Qual era la sua idea, e dov'era il qualche luogo? Il Tenente si scusò: fino ad una mia accettazione di massima non si poteva dirmi molto, era evidente; ad ogni modo, l'idea consisteva in un attacco dello sterile in fase gassosa, ed il qualche luogo era a poche ore di viaggio da Torino. Mi consigliai rapidamente coi miei. Erano d'accordo: con la malattia di mio padre c'era in casa un bisogno uregente di quattrini. Quanto a me, non avevo il minimo dubbio: ero troppo logorato dall'inerzia, sicuro della mia chimica, e desideroso di metterla alla prova. Poi, il Tenente mi incuriosiva e mi piaceva.

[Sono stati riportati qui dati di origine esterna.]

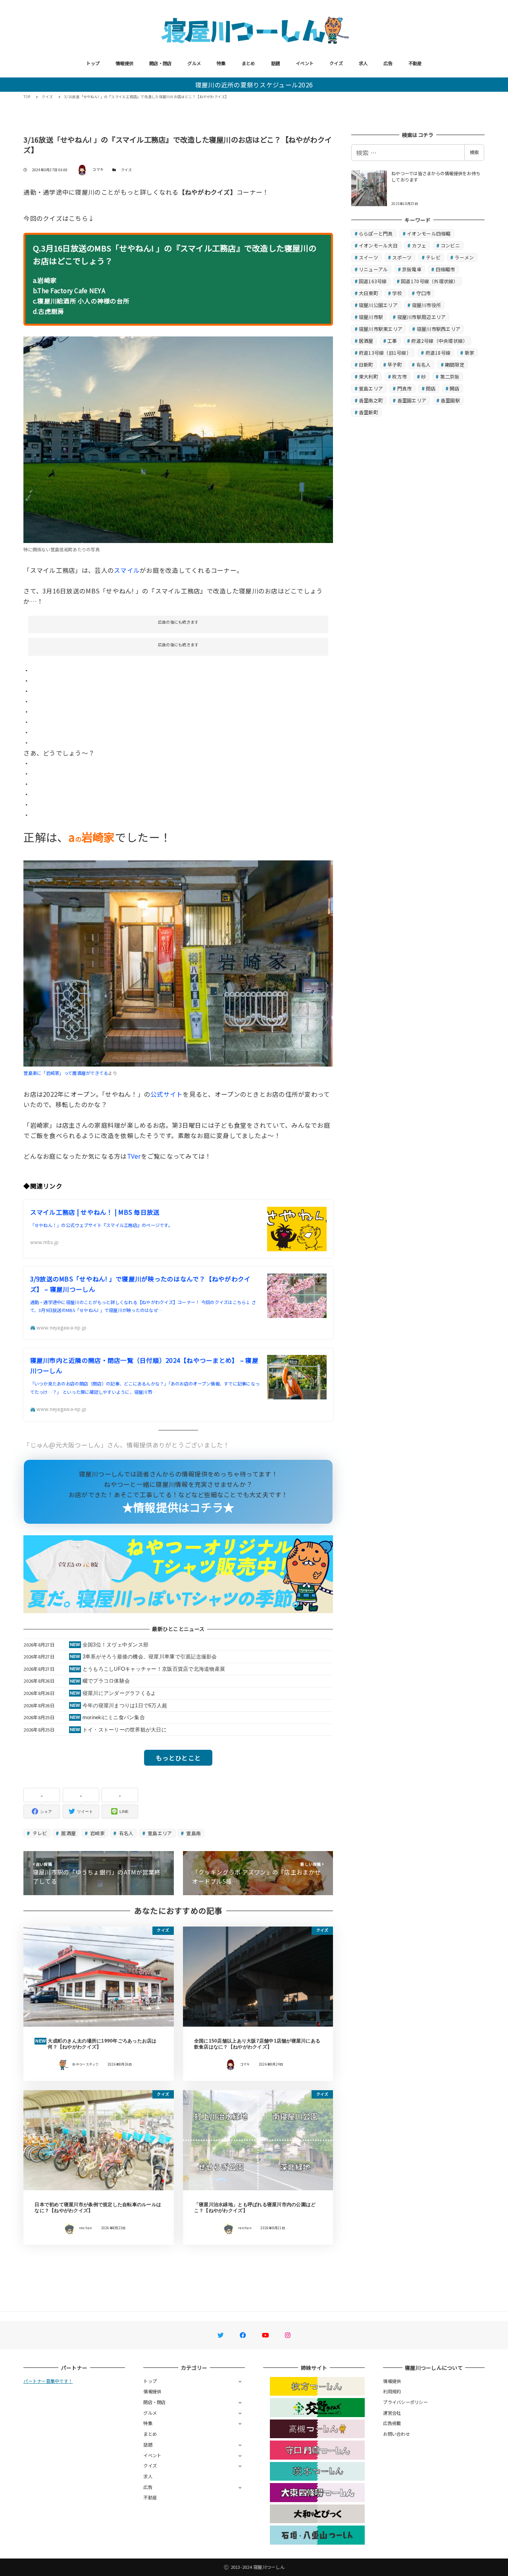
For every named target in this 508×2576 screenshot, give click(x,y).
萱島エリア (159, 1833)
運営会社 (392, 2413)
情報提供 (124, 63)
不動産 (415, 63)
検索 (474, 152)
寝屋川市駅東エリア (380, 328)
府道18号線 (438, 352)
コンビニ (450, 245)
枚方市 (399, 376)
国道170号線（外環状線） (429, 281)
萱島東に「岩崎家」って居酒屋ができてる (65, 1073)
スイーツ (368, 257)
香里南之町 (371, 400)
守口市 (423, 293)
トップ (93, 63)
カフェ (419, 245)
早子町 (394, 364)
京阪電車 (411, 269)
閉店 (431, 388)
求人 (363, 63)
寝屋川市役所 (426, 304)
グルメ (194, 63)
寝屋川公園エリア (378, 304)
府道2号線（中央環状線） (439, 340)
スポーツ (402, 257)
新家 (470, 352)
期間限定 (454, 364)
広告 (388, 63)
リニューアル (373, 269)
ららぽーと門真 (376, 233)
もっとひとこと (178, 1757)
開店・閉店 (160, 63)
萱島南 (193, 1833)
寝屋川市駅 (371, 316)
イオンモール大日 (378, 245)
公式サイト (166, 1094)
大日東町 (368, 293)
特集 (221, 63)
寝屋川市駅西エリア (438, 328)
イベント (305, 63)
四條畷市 (445, 269)
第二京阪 (450, 376)
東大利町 (368, 376)
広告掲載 (392, 2423)
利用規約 (392, 2391)
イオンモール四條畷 (428, 233)
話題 (275, 63)
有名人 (125, 1833)
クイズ (336, 63)
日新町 (366, 364)
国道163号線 (373, 281)
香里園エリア (412, 400)
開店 (455, 388)
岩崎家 (97, 1833)
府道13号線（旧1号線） (385, 352)
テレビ (39, 1833)
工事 (392, 340)
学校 (397, 293)
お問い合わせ (396, 2434)
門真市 (404, 388)
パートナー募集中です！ (48, 2381)
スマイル (127, 570)
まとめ (248, 63)
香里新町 (368, 412)
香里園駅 (450, 400)
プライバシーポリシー (405, 2402)
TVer (134, 1156)
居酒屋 (68, 1833)
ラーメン (464, 257)
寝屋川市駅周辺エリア (421, 316)
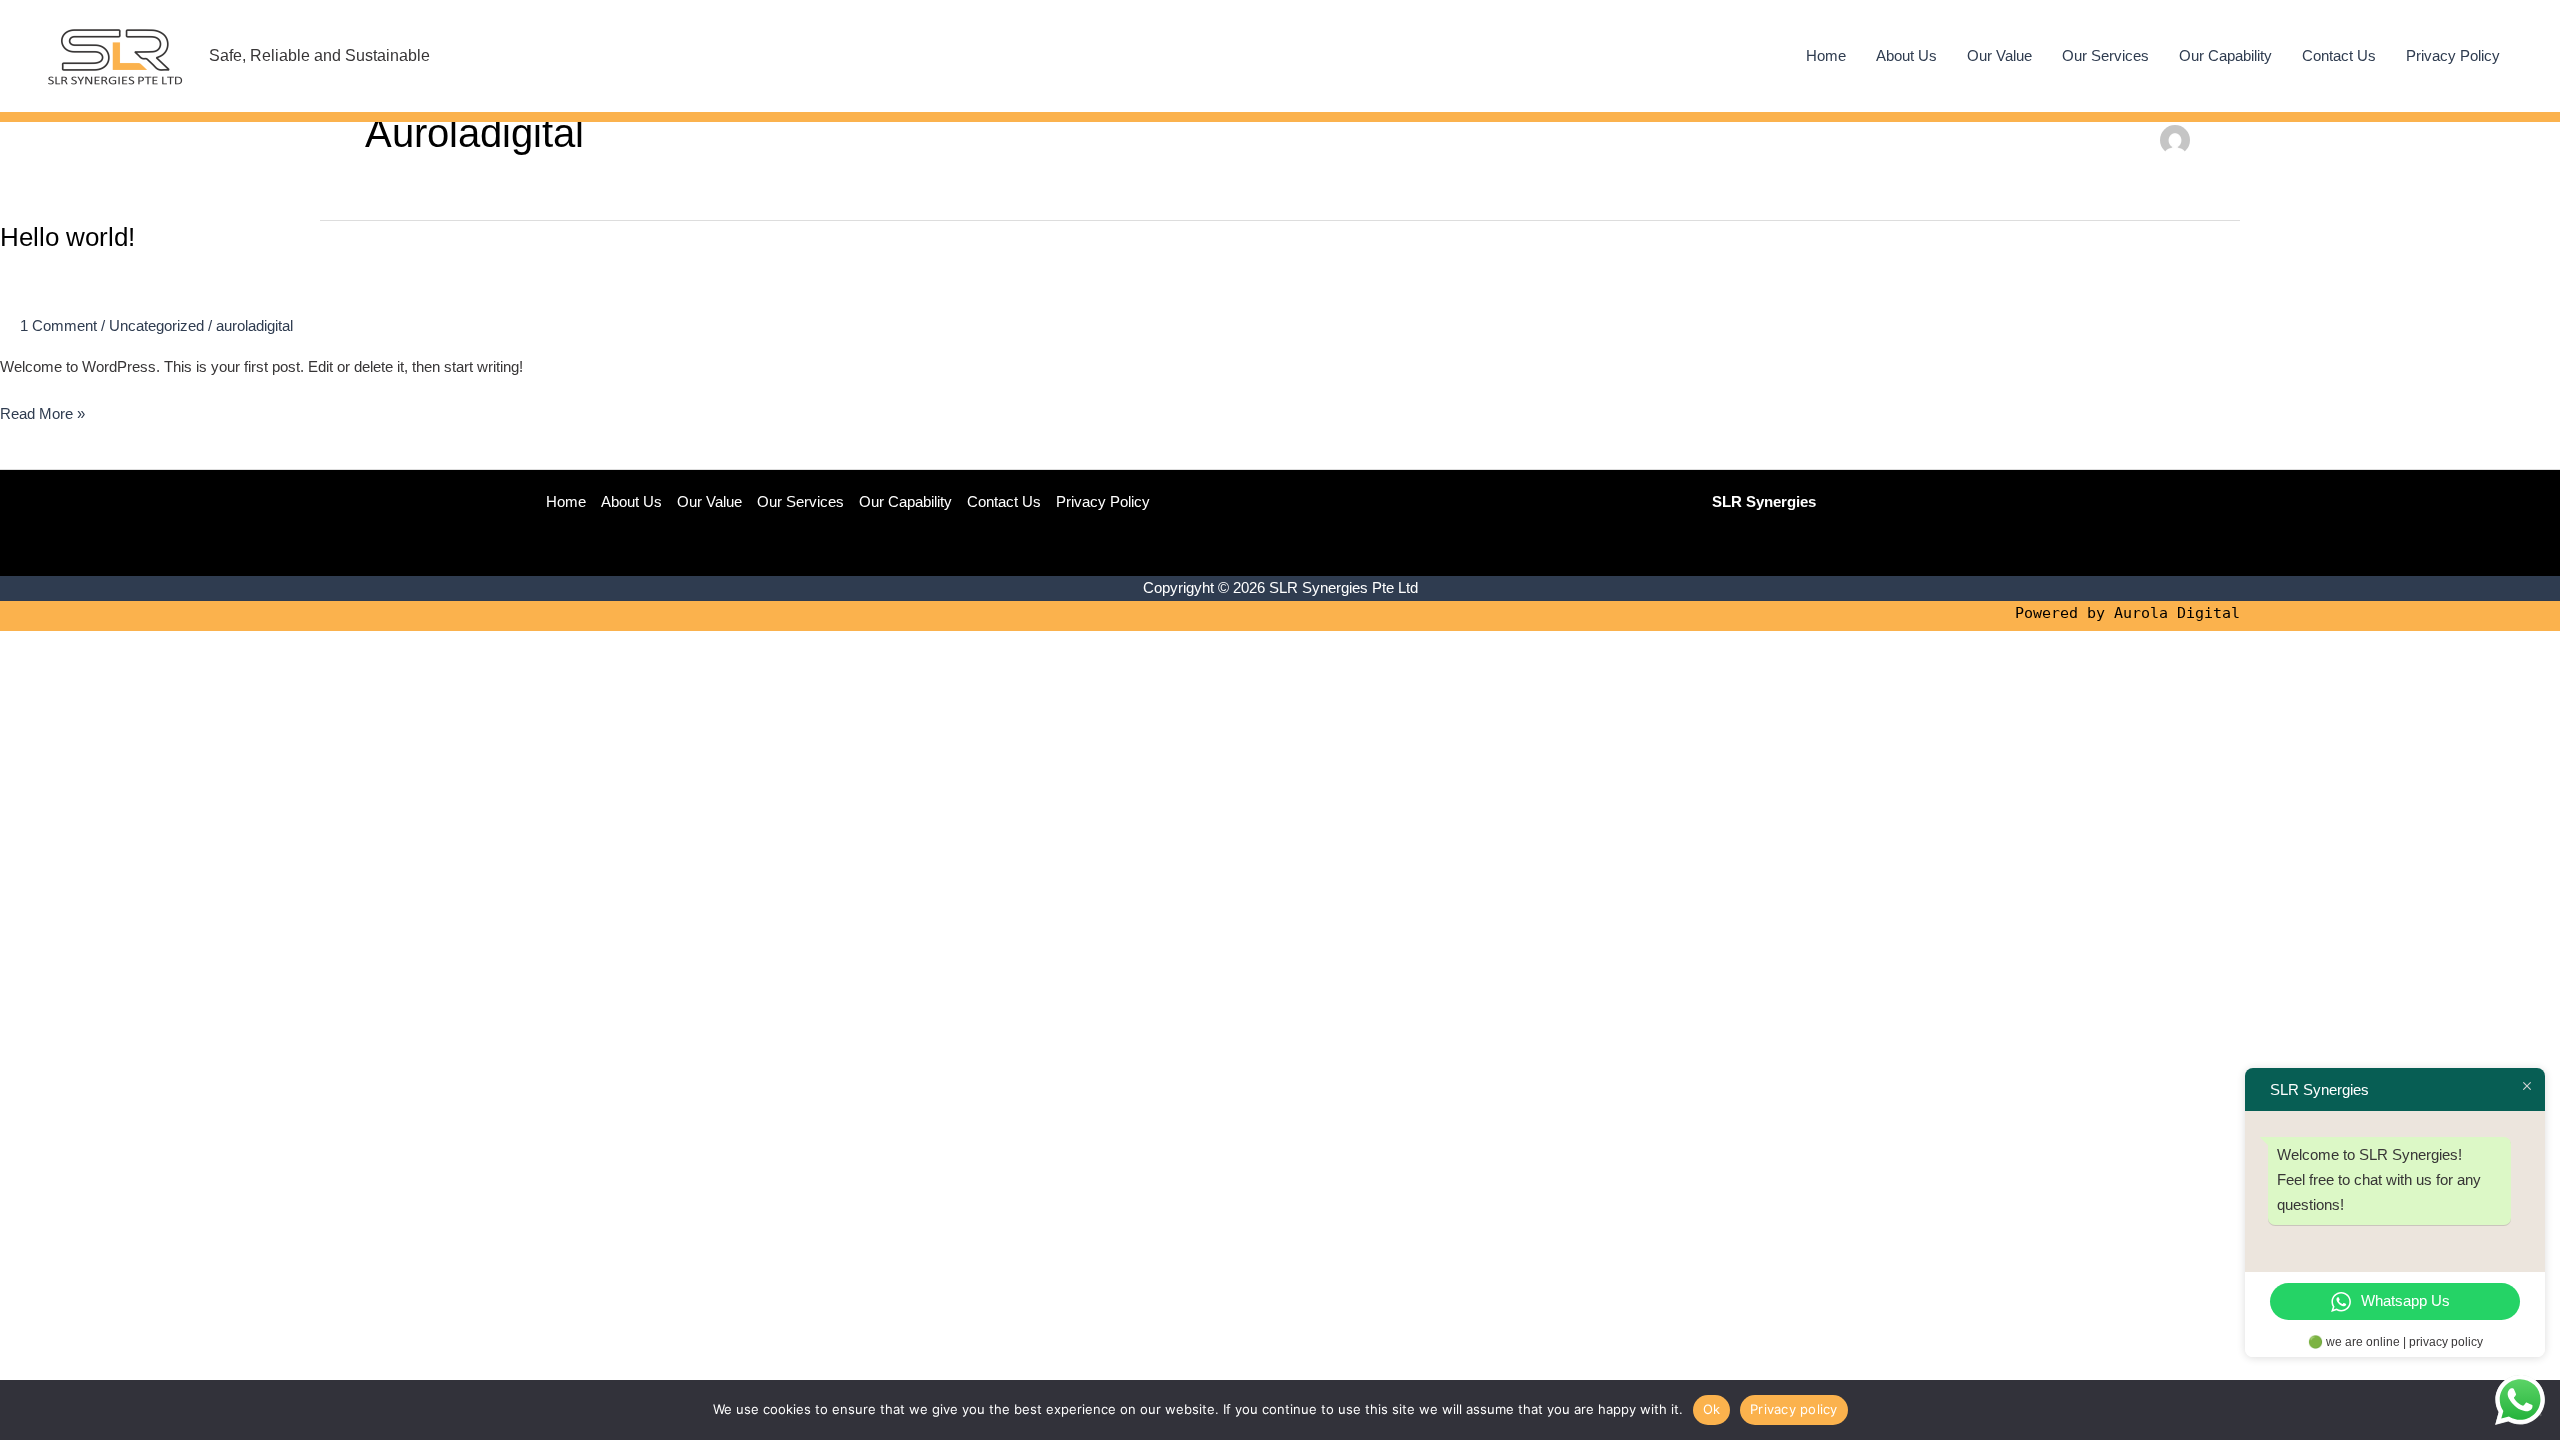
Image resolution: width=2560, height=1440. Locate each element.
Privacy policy (1794, 1409)
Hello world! (67, 237)
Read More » (42, 415)
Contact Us (2339, 55)
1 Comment (58, 325)
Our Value (1999, 55)
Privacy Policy (2453, 55)
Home (1826, 55)
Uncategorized (156, 325)
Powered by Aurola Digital (2127, 613)
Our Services (2105, 55)
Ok (1712, 1409)
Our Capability (2225, 55)
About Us (1906, 55)
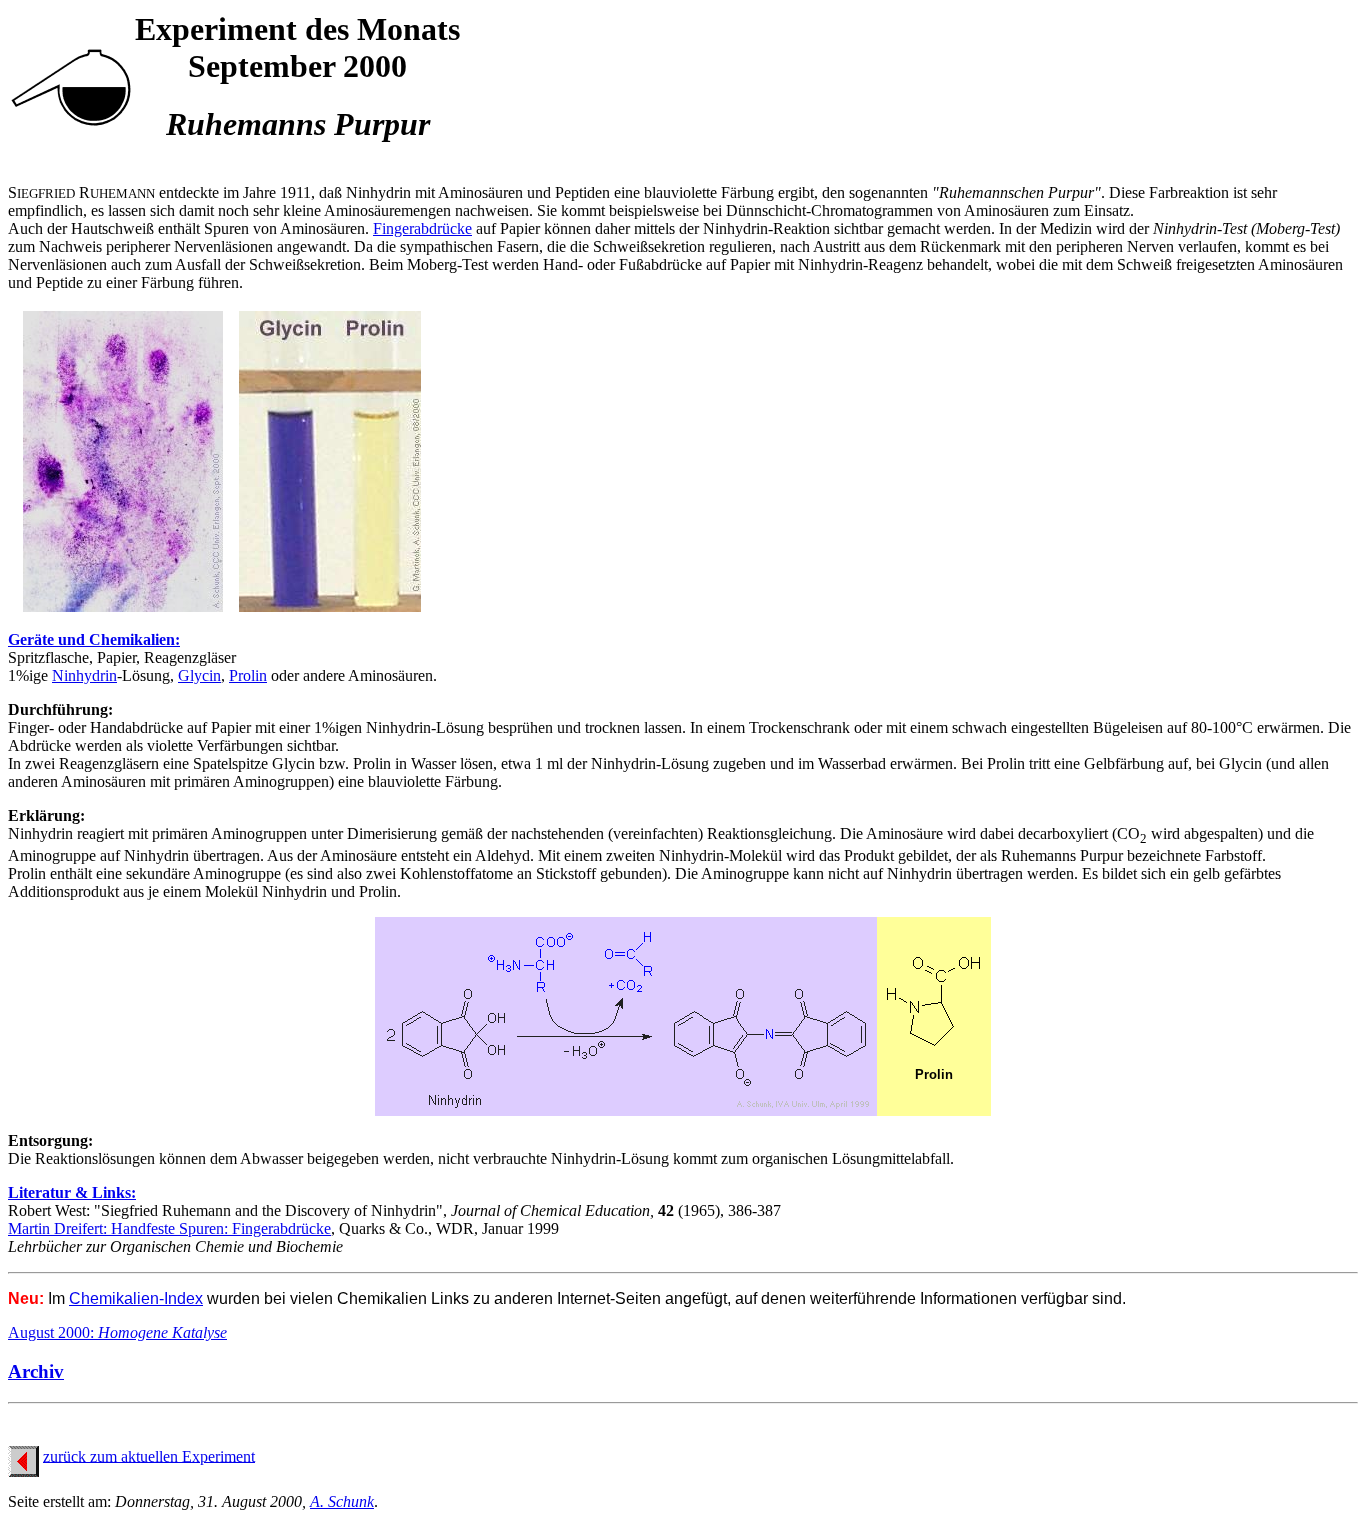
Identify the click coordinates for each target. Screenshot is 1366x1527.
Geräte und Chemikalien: (94, 639)
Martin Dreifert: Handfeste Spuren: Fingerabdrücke (169, 1228)
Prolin (248, 675)
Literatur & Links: (72, 1192)
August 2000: (117, 1332)
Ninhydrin (84, 675)
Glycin (199, 675)
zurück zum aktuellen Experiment (149, 1455)
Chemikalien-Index (136, 1298)
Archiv (36, 1371)
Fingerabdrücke (422, 228)
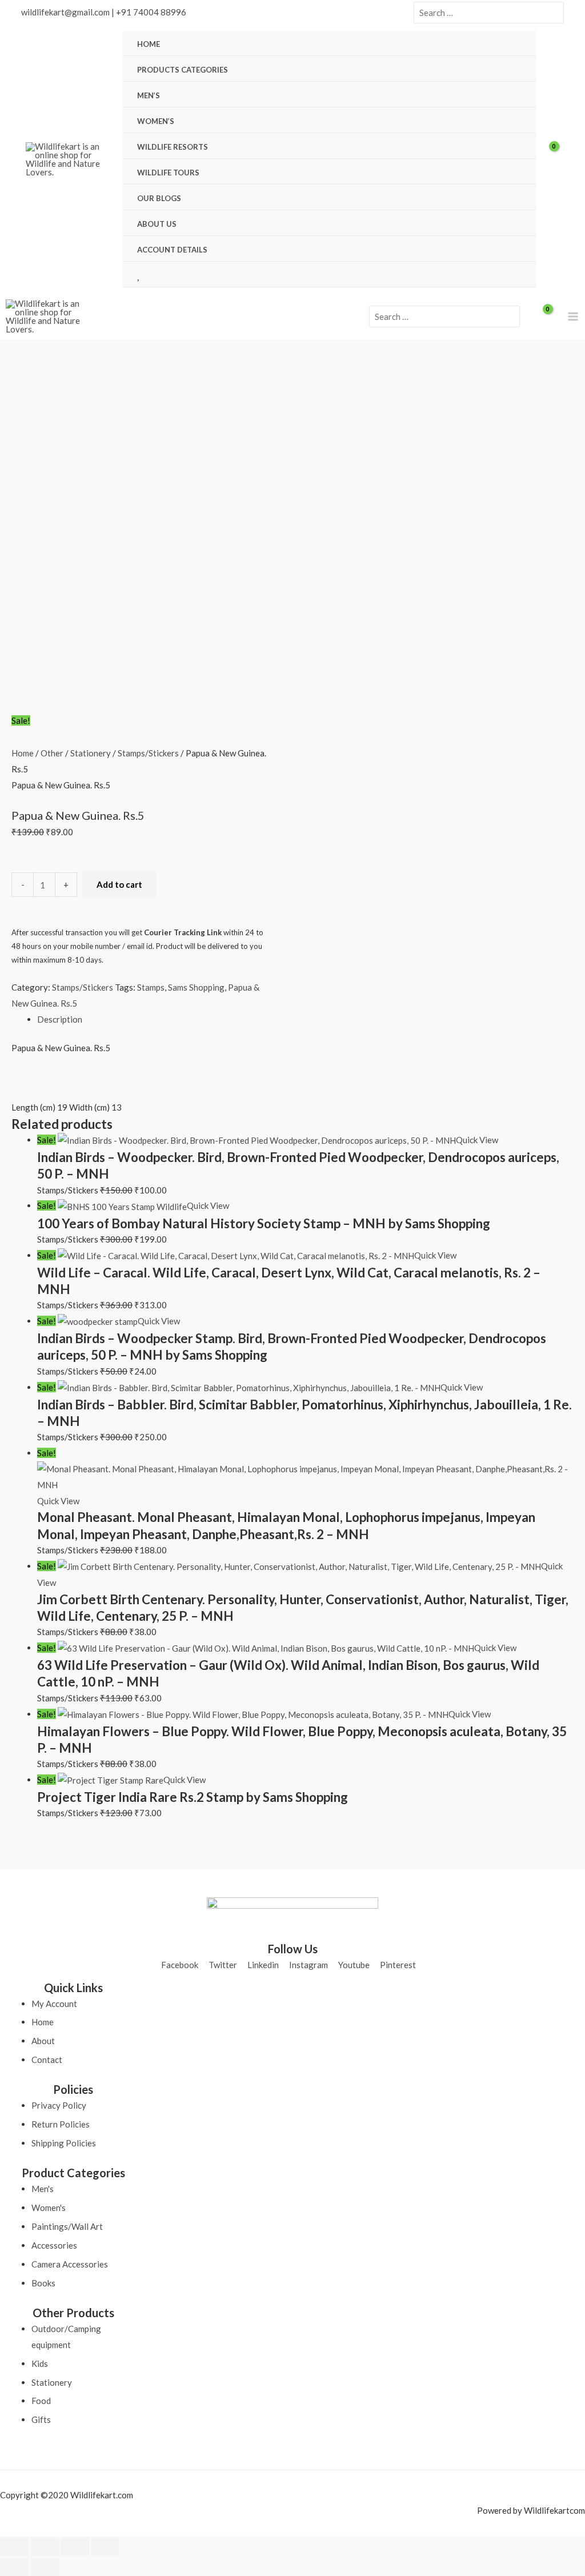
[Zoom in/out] (14, 2547)
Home (22, 753)
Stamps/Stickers (148, 753)
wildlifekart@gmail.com (65, 12)
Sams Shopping (196, 987)
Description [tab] (59, 1019)
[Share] (75, 2547)
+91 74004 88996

Si vedeva bene che portava la divisa con ribrezzo: la sua scelta nei miei riguardi non doveva essere stata dettata soltanto da considerazioni utilitarie. Parlava del fascismo e della guerra con reticenza, e con una gaiezza sinistra che non faticai ad interpretare. Era la gaiezza ironica di un'intera generazione d'italiani, abbastanza intelligenti ed onesti per rifiutare il fascismo, troppo scettici per opporvisi attivamente, troppo giovani per accettare passivamente la tragedia che si delineava e per disperare del domani; una generazione a cui io stesso avrei appartenuto, se non fossero intervenute le provvide leggi razziali a maturarmi precocemente ed a guidarmi nella scelta.